Monday, April 30, 2007

The Replacement

I think I have been replaced -- already!

In some respects it bothers me like crazy....but in others, it doesn't at all. That's sounds a bit schizo doesn't it?

Back when #2 spent the weekend with me....and we went down to her Grandma's for dinner near the end of March, Lovey had been "uncomfortable" with my being there. There was also a strange man in attendance who was a doctor. For the purposes of this blog, I'll refer to him as Doctor D. Doctor D spent the evening bending my ear totally off. He talked to me about everything under the sun while I was grilling the steak for our meal.

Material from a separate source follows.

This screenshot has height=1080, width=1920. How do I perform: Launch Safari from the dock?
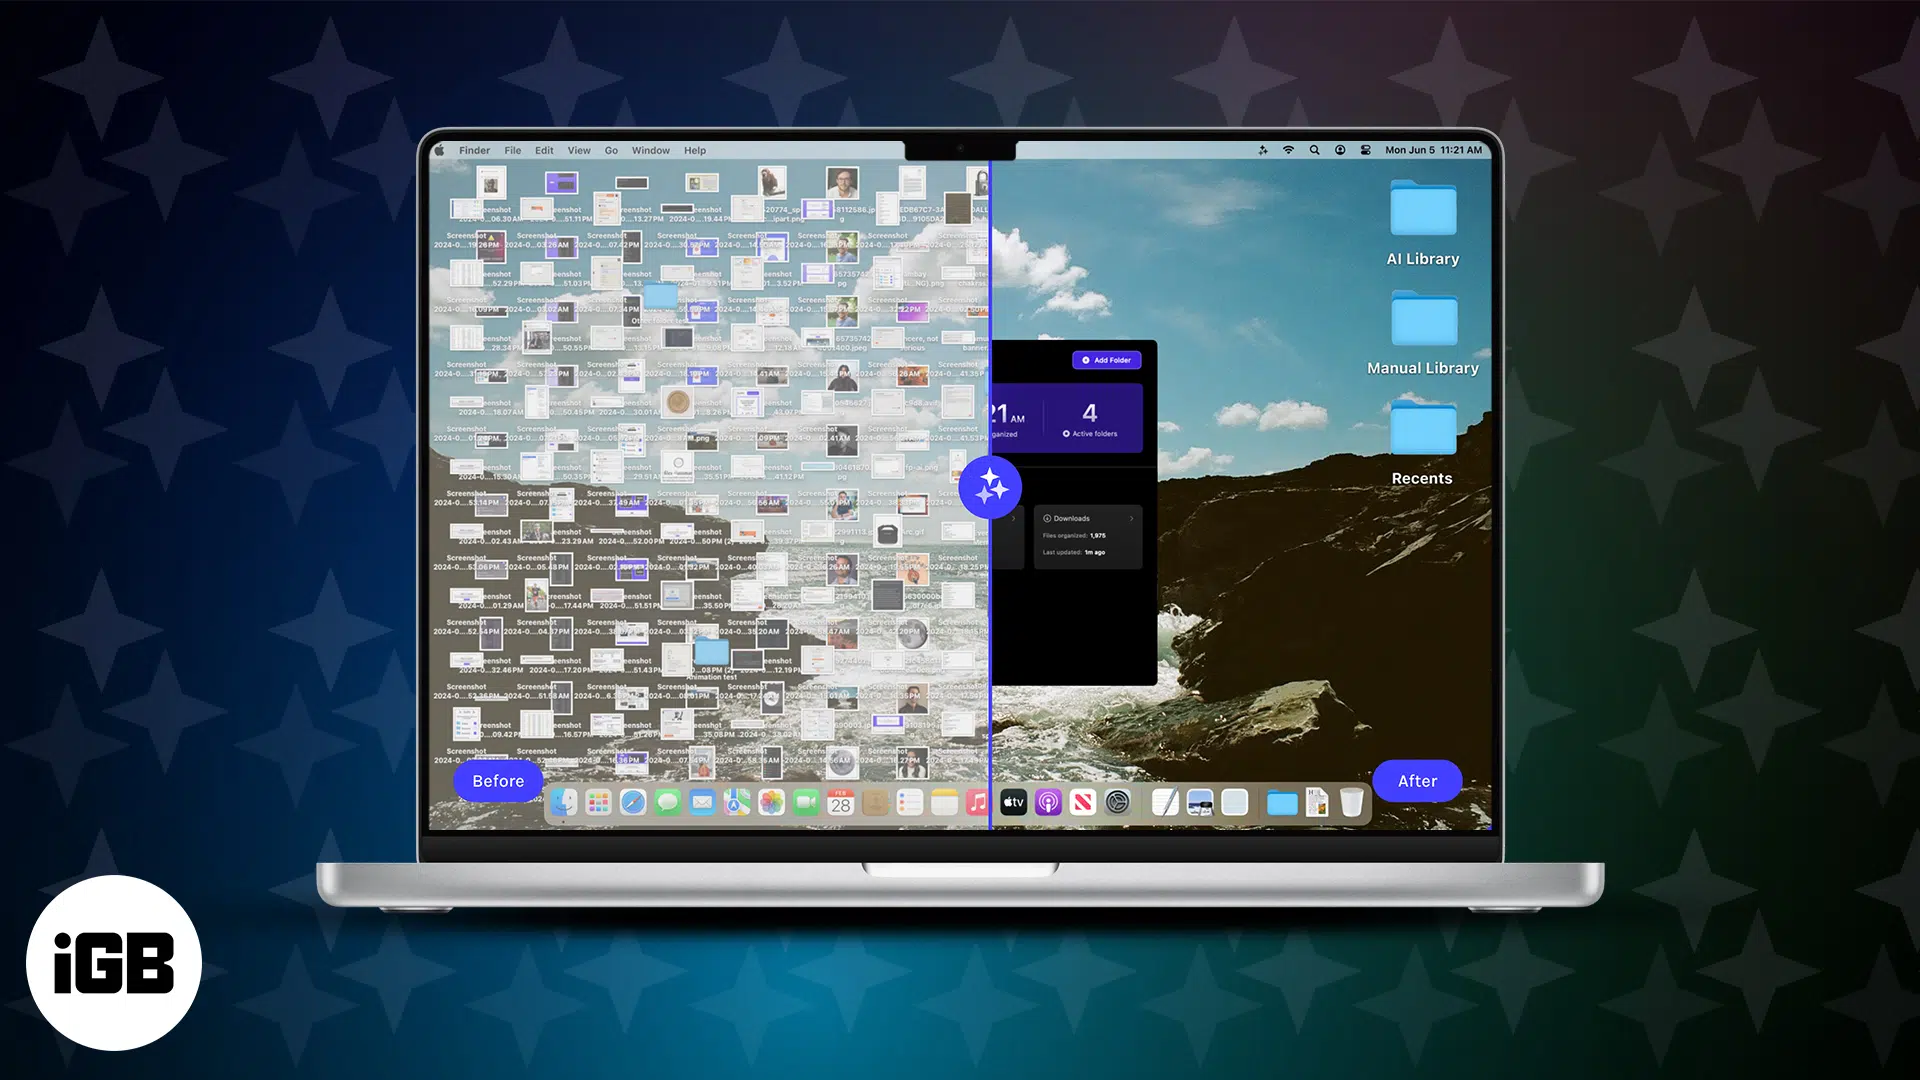coord(633,802)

After the evening was over and #2 and I were headed to the airport, she and I couldn't quite figure out why he was there in the first place. We know that he has been married twice: divorced once.....and widowered once. He has 4 kids...all adults. He's a doctor. His mom died from Alzheimers. Mom O'lovey's only sibling is suffering the onset of Alzheimers and was recentlly placed in an assisted living facility. Doctor D has spent much time with her and Mom O'Lovey....and putting forth his opinions as to the validity of her being placed into an assisted living facility this early in her diagnosis.

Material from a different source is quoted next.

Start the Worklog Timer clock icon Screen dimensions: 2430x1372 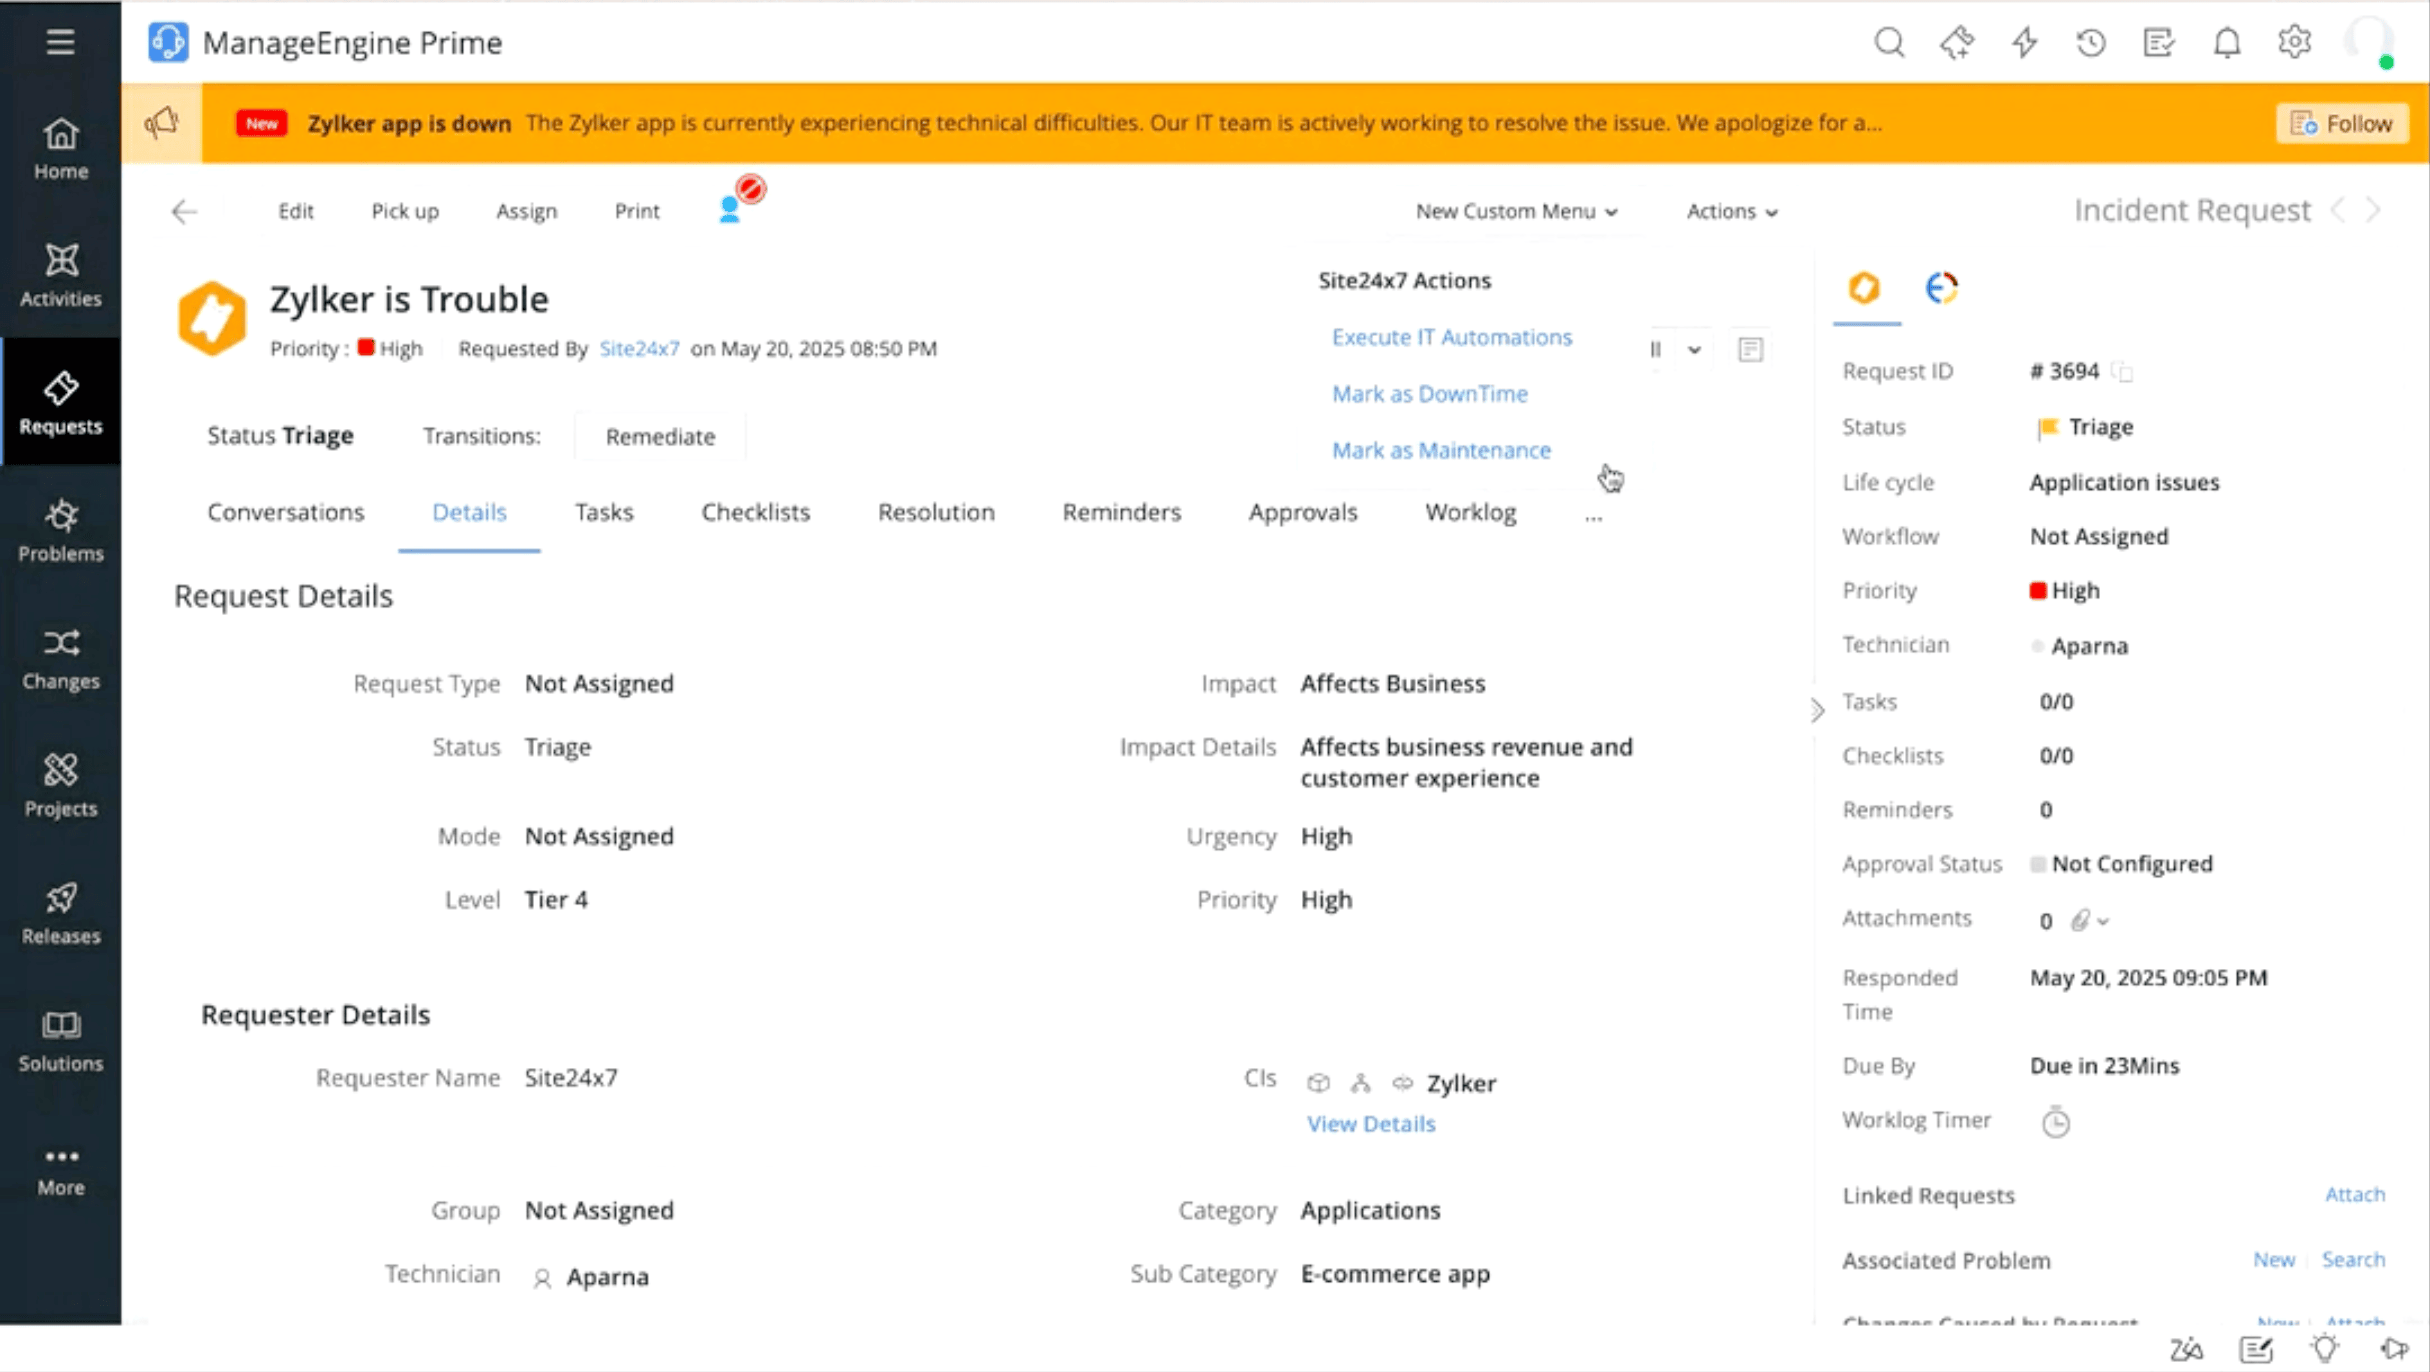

This really is all well and good.

However, this weekend Doctor D was seen mowing Mom O'Lovey's yard on Saturday....and spending the entire day there. Yesterday he was at Mom O'Lovey's nearly the entire day. Finally, today as I was on my way to go visit Harper's Ferry, WV, I drove by Mom O'Lovey's around noon, to see Doctor D's SUV parked in front of the house. When I returned from Harper's Ferry, in the early evening, around 7, he was STILL there.

The clincher to all this the fact that my girls were talking to me today.....and made mention that their Mother had also spent the night at Mom O'Lovey's last night. And also that Doctor D and Mom O'Lovey and MOL's sister (with alzheimers) are slated to go visit Lovey next weekend.

It bothers me.

I suppose because of pride. I mean, I spent a hunk of time with Lovey...it's over....but it's all so strange knowing that another man is now apparently in the process of wooing my soon-to-be-ex-wife. It's not any of my business. I just need to breathe and move on.

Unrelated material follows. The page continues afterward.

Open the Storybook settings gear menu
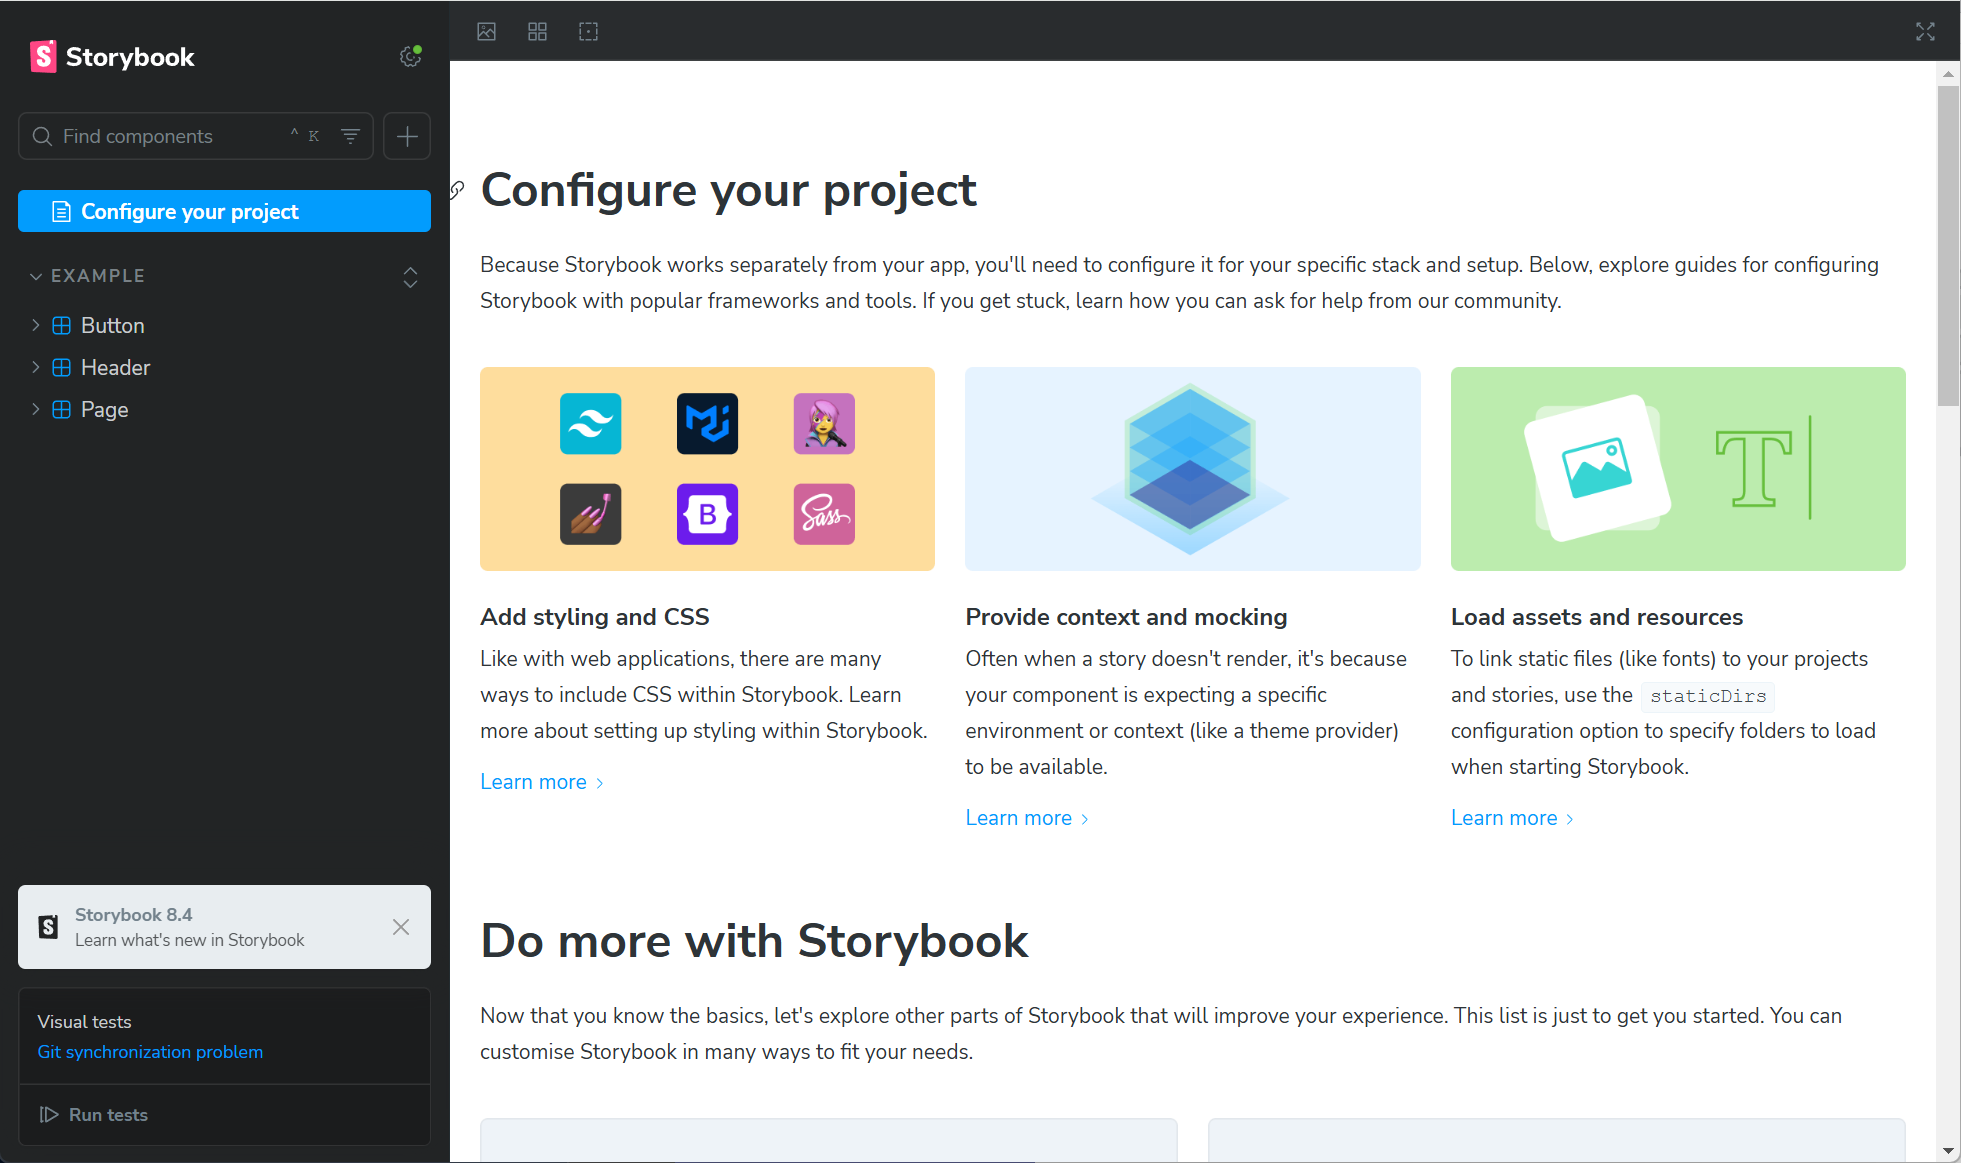 click(410, 57)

It certainly doesn't help that I feel so alone. But I am definitely in no shape to look seriously for a partner. I'm not ready for that kind of relationship. If Lovey is, then more power to her.

BUT...I have to tell you. When you've been through what I have, and suddenly you're confronted with what appears to be your replacement, well, it hurts.

It just adds to the cauldron of other hurts and broken dreams.

All bubbling and simmering together.

Why did I have to win the lottery of heartache?

1 comment:

bear said...

Makes total sense that you feel this way. It's just a reality check that things are over and it is sad. Mourn it and move on. I think you touched on the reality of it: that you should really be happy for her. As for a "replacement" I'm pretty sure no one will or can ever replace you. Hang in there.